When validated against field measurements, remotely sensed data can estimate seasonal canopy dynamics, crop productivity and carbon cycling in terrestrial ecosystems over large areas. Regional crop yield maps can then be generated from these calculations to estimate carbon dynamics in agroecosystems. This research employed a method for estimating canopy dynamics and crop yields from satellite observations in corn and soybean agroecosystems in Wisconsin. Field measurements of continuous fraction of photosynthetically active radiation (fPAR) were made using Li-COR light bar sensors in corn and soybean agroecosystems over the 2010 and 2011 growing seasons. Using harvest indices with the fPAR measurements, crop yields were calculated.
Moderate Resolution Imaging Spectroradiometer (MODIS) Normalized Difference Vegetation Index (NDVI) data obtained for the same time period were used to model the dynamics of fPAR in the same locations. These values, in combination with harvest indices for corn and soybeans, were used to estimate crop yields. These estimates were compared to farmer reported and field-derived yields as a means to validate this methodology of using remotely sensed data to accurately estimate crop productivity.
Results/Conclusions
MODIS NDVI provided an accurate estimate of canopy dynamics and crop yields for the first field season. Average daily fPAR during the growing season (DOY 133 - 260) ranged from 1 to 98% light interception in field measurements and from 55 to 95% interception in MODIS derived measurements. This represented an accurate capture, by MODIS NDVI, of seasonal canopy dynamics of emergence, leaf expansion, canopy closure, and crop senescence.

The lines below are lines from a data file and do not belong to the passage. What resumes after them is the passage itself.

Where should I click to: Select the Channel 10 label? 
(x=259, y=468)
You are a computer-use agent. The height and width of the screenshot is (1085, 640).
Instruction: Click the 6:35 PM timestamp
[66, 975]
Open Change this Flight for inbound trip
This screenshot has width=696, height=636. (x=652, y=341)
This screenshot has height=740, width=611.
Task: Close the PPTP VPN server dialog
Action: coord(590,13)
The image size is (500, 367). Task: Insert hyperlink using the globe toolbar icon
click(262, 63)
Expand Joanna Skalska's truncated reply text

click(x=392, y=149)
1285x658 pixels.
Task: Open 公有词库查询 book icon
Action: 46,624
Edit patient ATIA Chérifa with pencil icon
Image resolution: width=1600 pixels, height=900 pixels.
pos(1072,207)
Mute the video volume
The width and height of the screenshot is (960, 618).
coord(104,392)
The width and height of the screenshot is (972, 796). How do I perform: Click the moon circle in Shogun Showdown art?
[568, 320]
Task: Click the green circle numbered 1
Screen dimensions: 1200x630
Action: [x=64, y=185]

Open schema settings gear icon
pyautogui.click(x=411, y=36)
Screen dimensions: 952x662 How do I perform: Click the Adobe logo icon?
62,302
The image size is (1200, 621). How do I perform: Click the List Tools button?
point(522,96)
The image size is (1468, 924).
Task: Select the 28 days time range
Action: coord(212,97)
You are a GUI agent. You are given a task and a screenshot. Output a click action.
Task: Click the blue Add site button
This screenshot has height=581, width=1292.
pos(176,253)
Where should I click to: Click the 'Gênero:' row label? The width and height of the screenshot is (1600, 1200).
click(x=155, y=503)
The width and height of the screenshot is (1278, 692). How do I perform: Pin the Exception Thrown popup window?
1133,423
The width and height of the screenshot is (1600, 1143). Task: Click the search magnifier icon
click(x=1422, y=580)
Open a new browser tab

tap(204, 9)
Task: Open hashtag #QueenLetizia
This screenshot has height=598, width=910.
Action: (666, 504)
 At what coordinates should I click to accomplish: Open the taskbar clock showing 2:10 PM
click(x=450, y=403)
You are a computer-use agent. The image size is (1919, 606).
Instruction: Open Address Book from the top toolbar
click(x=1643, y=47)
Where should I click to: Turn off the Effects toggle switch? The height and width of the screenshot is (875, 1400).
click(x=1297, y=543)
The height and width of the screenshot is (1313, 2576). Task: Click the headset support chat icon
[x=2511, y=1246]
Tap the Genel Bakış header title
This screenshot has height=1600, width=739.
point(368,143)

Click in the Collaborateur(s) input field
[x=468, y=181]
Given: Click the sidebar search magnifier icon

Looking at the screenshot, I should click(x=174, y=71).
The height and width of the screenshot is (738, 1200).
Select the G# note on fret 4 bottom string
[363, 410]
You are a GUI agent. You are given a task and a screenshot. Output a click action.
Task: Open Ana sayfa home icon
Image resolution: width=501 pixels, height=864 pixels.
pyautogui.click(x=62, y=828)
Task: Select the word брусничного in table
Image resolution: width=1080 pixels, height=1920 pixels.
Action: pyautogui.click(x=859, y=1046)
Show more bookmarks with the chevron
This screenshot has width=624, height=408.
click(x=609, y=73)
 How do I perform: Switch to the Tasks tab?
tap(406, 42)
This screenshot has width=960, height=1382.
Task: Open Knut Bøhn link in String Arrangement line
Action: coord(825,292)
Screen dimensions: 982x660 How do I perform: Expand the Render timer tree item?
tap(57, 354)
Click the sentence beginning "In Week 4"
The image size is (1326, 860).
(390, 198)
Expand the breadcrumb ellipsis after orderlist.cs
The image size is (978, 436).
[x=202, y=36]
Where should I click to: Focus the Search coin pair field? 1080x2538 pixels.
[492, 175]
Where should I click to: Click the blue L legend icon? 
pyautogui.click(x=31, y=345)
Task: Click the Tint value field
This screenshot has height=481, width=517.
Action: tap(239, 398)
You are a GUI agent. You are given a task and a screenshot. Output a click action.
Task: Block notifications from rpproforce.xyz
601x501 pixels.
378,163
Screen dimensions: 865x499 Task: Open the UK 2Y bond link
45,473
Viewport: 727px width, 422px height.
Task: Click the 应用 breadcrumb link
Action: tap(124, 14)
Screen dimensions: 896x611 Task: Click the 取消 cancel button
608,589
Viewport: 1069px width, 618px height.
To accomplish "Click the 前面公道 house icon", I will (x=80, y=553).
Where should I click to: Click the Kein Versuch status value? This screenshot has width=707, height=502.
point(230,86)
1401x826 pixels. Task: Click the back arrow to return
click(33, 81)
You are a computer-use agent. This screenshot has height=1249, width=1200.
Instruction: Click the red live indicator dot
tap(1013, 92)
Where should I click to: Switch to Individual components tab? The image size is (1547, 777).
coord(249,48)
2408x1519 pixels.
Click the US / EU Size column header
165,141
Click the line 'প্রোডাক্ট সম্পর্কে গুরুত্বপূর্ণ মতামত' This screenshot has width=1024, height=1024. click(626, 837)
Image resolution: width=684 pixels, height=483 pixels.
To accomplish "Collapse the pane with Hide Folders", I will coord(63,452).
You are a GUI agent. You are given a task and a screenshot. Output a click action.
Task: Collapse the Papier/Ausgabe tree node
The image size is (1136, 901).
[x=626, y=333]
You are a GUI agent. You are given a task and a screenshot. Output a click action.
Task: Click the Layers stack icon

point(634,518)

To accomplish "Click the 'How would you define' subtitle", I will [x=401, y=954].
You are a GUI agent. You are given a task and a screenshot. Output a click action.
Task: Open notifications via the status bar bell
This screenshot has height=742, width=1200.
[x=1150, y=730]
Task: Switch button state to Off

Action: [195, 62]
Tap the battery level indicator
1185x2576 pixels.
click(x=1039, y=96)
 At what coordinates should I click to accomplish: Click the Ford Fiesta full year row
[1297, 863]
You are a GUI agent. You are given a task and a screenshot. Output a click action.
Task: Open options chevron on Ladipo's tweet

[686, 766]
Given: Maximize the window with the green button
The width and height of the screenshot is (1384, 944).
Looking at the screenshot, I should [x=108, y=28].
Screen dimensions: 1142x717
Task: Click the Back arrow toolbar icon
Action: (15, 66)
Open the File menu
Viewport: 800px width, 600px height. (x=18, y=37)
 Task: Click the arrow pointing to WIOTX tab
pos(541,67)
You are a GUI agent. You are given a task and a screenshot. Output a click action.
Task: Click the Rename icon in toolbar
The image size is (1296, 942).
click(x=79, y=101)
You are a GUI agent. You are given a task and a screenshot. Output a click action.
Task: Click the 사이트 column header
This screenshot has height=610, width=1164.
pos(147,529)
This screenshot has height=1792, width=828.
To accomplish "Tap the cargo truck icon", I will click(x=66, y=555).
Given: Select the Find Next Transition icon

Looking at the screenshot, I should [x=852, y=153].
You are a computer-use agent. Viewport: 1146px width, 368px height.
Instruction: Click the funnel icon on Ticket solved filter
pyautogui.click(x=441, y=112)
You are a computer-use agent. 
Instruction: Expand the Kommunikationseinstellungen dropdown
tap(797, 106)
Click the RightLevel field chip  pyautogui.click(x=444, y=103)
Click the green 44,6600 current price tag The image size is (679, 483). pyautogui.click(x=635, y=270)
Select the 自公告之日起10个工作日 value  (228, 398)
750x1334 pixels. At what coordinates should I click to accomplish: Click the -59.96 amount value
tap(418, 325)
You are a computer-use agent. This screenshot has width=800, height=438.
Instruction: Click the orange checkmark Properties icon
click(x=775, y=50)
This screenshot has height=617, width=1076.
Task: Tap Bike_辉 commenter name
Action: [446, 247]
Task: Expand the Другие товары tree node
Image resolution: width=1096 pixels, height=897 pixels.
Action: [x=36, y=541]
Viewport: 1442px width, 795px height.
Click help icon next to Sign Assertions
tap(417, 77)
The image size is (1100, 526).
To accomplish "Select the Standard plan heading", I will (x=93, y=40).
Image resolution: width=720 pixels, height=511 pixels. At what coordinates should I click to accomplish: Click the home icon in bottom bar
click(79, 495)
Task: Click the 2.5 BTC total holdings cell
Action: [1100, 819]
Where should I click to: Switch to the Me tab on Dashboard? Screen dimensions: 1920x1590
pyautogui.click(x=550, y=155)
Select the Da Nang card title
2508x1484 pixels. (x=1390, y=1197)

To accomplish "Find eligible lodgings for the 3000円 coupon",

Results also demonstrated reasonable agreement among the MODIS derived, field derived, and farmer reported yields. MODIS and field derived yield estimates differed by <10%, with field-derived yields averaging 13% above farmer reported yields (mean field, reported yields = 0.97, 0.86 kg/m2). MODIS derived yields overestimated farmer reported yields by 22% (mean MODIS, reported yields = 1.04, 0.86 kg/m2). We speculate this approach can be improved by using remotely sensed products that have a smaller spatial resolution, such as 30 meter LANDSAT. Crop maps developed from remotely sensed data provide powerful tools for monitoring agroecosystem dynamics on multiple spatial scales. Combining such tools with climate data in spatially based ecological process models can improve understanding of carbon and nutrient dynamics and crop productivity on multiple spatial scales.